But instead of going to his house or shop, where the wood shavings smelled so sweet, he resolved to take a walk, to get rid of a splitting headache. So he scrambled up the mountain side, expecting, on his return, to tell his wife, that he had been out in the woods, looking for timber, to make hoops and barrel staves.

He hardly knew where he was going, for he was stupid and half dizzy, from so much drink, from the night before, and pretty soon he slipped and fell. Over and over, he rolled, until, coming to the edge of a precipice, he stumbled and slid far down into a bog. This cooled him off and brought him to his senses.

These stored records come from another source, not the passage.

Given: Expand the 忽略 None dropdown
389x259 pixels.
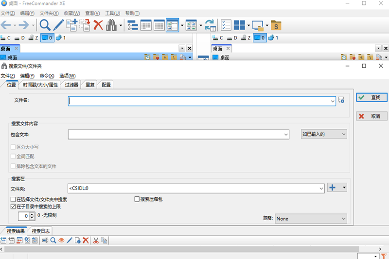Looking at the screenshot, I should click(311, 219).
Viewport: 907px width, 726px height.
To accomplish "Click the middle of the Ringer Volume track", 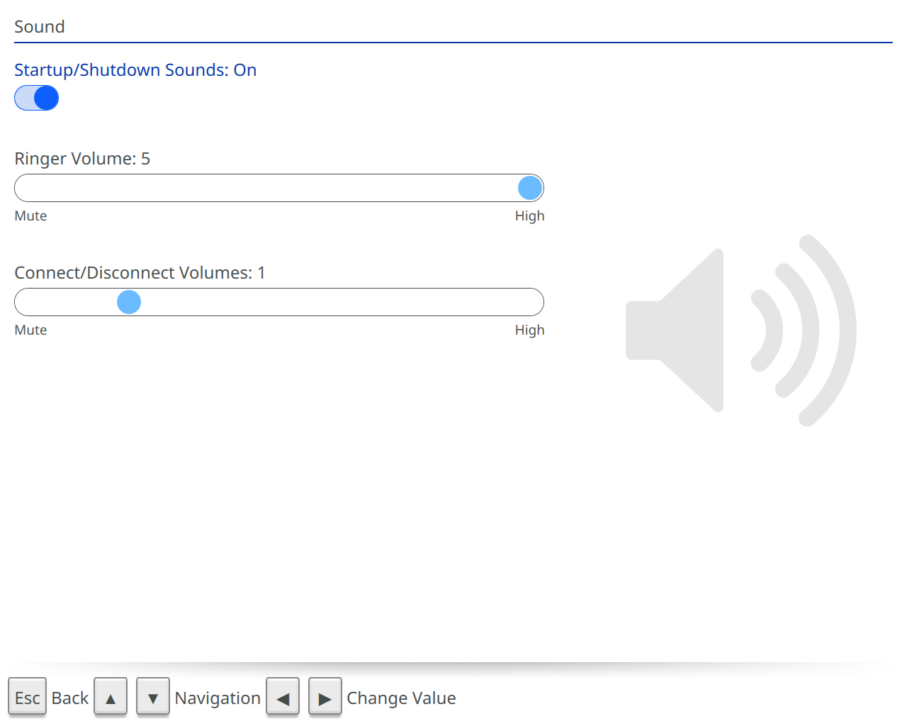I will (279, 188).
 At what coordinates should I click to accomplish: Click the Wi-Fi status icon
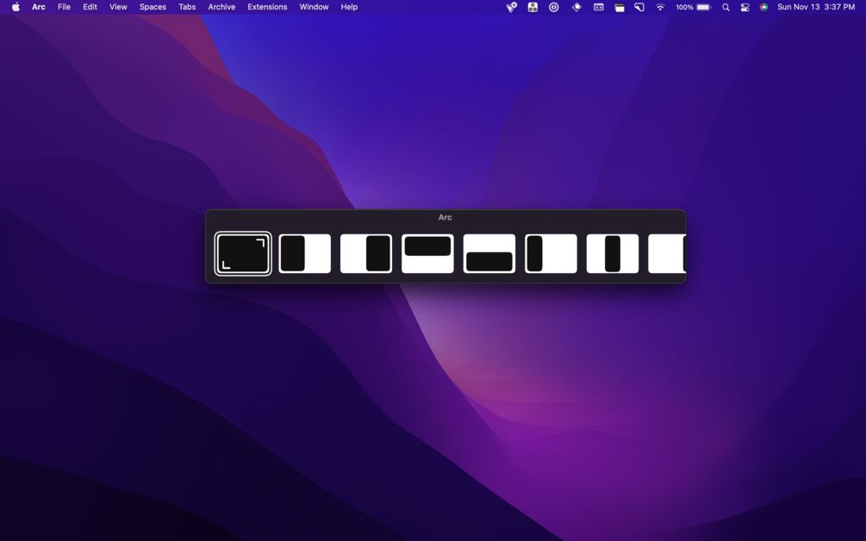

He tried long to find the way out, but could see no hole or cleft in the rocks. After a while, he saw what looked like a tunnel, or, it might be, a grotto.

Entering in and peering about him, he discerned four great round lights, like moons. At this, his heart began to beat, his blood to swell in his veins, and his hair to rise, nearly knocking his hat off. He saw two streams of fire issue from beneath and between these shining orbs. After a few seconds, he saw clearly two dragons, that were breathing out streams of fire, that nearly scorched off his eyebrows, while the sulphurous smell nearly knocked him over.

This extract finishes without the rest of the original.